KINGSTON — The Rev. John Hartman hasn’t forgotten Sept. 11.

The Grace Episcopal Church on Butler Street has a constant reminder of that fateful day — a cross made out of World Trade Center steel.

Hartman has a personal reminder as well. He was in Midtown Manhattan during the attack.

“I heard this enormous plane overhead. You could immediately know it was way too low,” Hartman recalled.

When he got to work at the AIDS foundation he headed, Hartman heard the plane had struck the World Trade Center. He decided to go for a walk to get a glimpse. By that time, he saw that both towers were on fire.

“It was very clear that there was an attack on the World Trade Center,” Hartman said.

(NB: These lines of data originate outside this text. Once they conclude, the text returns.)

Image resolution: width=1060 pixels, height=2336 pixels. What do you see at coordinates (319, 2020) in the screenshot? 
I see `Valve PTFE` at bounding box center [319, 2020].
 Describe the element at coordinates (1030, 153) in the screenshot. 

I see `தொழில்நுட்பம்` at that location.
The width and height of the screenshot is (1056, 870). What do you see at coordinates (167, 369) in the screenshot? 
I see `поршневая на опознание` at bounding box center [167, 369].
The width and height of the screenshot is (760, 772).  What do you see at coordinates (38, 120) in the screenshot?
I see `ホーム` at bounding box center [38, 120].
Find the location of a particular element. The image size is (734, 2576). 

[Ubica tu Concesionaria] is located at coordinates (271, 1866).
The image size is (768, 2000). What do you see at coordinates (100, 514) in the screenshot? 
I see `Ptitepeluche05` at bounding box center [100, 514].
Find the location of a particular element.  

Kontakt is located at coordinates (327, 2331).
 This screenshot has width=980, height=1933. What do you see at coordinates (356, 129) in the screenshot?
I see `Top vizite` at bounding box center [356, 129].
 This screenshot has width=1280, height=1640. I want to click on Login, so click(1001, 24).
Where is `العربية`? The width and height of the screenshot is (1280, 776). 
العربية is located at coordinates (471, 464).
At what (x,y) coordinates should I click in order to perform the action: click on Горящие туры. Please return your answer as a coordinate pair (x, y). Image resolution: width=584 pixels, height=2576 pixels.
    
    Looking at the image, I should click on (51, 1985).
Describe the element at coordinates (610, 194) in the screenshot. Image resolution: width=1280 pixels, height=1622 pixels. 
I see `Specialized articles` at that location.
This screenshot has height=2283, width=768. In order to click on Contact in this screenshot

He decided to head home to Plainfield, New Jersey, but it took him hours to finally catch a train from Penn Station.

Hartman, parishioners and other local residents plan to gather around the steel cross today in the church’s memorial garden for a remembrance ceremony to recognize the 17th anniversary of the Sept. 11 terrorist attacks. If the weather is bad, they will gather inside the church.

“I’m positive it’s like what people experienced after Pearl Harbor. There were gatherings for years and years,” Hartman said. “I run across people all the time who had a family member or a very good friend or someone they knew who were killed in the attack.”

The cross was made by a local salvage company operator for the late businessman Rusty Flack, whose family belonged to the church. After Flack’s death, his wife donated the cross to the church to display it in the memorial garden, which is dedicated to Flack.

The garden exists on the right side of the church that previously had a bunch of trees. The ground was mostly dirt and mud. The landscaping cost about $30,000 to beautify the area.

“Not one penny of the church treasury went into it. A lot of parishioners and non-parishioners donated,” Hartman said.

The annual Sept. 11 remembrance event is open to the public. The event begins at 8:30 a.m. at the church, located at 30 Butler St., Kingston.

“We will remember the names, faces and lives of the men, women and children killed,” a press release for the event said.